La ferrovia Mori-Arco-Riva continuò, invece, a seguire il proprio consueto tragitto. Riuscì a superare la Grande Guerra, seppur riportando gravi danni, e nel 1921 riprese la sua regolare attività, stavolta sotto amministrazione italiana. Era però finita un’epoca che non sarebbe mai più tornata. La concorrenza delle prime autocorriere rivelarono a tutti che il suggestivo, ma lento trenino della M.A.R. non era più in grado di stare al passo con i tempi. Neppure l’allungamento della linea ferroviaria fino a Rovereto, avvenuto nel 1925, né l’ipotizzato progetto di elettrificazione riuscì a fermare un declino ormai segnato.

Le corriere della Società F.R.A.R. che vennero a sostituire la vecchia ferrovia

Dopo una lunga agonia durata ancora più di dieci anni, il 21 ottobre del 1936 la M.A.R. venne definitivamente soppressa.
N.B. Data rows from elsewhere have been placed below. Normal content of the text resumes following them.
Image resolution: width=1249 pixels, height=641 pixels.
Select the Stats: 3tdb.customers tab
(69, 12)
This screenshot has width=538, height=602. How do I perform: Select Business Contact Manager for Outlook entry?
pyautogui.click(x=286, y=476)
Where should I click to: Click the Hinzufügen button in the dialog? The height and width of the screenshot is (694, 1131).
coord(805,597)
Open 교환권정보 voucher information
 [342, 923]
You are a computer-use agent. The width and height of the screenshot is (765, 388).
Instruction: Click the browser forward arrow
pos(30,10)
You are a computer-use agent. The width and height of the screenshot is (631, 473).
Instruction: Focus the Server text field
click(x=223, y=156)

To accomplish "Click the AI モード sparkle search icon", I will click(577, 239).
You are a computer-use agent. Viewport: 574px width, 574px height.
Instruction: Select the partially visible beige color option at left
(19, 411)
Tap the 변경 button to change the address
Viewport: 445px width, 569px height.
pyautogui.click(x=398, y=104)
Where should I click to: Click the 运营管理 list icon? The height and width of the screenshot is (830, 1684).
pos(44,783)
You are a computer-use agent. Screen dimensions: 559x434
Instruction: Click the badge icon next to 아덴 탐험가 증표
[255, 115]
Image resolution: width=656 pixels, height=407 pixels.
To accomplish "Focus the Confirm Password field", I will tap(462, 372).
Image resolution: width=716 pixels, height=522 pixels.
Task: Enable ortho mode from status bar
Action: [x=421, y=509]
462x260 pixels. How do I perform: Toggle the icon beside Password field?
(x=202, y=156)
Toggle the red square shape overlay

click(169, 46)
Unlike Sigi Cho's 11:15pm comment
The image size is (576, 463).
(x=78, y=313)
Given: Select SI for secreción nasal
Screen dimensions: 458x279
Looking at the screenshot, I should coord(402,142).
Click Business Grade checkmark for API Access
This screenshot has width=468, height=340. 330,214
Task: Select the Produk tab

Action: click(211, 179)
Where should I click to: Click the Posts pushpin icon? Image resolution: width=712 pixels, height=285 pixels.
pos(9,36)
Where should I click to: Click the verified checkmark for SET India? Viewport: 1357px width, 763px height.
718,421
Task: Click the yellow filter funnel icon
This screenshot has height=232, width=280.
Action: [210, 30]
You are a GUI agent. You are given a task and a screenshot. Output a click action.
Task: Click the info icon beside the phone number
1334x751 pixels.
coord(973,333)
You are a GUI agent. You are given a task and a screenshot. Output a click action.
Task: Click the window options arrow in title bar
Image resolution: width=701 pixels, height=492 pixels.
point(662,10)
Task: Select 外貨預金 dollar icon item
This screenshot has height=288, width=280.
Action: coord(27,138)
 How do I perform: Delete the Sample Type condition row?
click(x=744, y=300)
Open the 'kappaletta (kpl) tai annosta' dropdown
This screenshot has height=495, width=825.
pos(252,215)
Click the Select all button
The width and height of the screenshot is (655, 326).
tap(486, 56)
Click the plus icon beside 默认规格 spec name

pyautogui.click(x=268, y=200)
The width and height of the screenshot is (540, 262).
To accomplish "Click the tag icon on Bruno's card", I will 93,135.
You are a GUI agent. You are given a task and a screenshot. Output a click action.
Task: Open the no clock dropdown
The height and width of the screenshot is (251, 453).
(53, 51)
Il romantico trenino sbuffante della Belle Époque, che aveva aperto e fatto scoprire il Lago di Garda a turisti e a innamorati, passò così dalla dimensione dei sogni a quella dei ricordi. Chi si trovava a Riva, la sera dell’ultimo viaggio, ricordò infatti per molto tempo quella serie di fischi quasi strazianti che la locomotiva lanciò all’entrata in stazione. E con essi, serbò per tutta la vita altri ricordi struggenti legati alla M.A.R., compreso quello unito indissolubilmente ai protagonisti di una favola amara, alla baronessina Luigia de Lindegg e al Capostazione Otto Karl Stöber e al loro amore nato proprio grazie ad una ferrovia.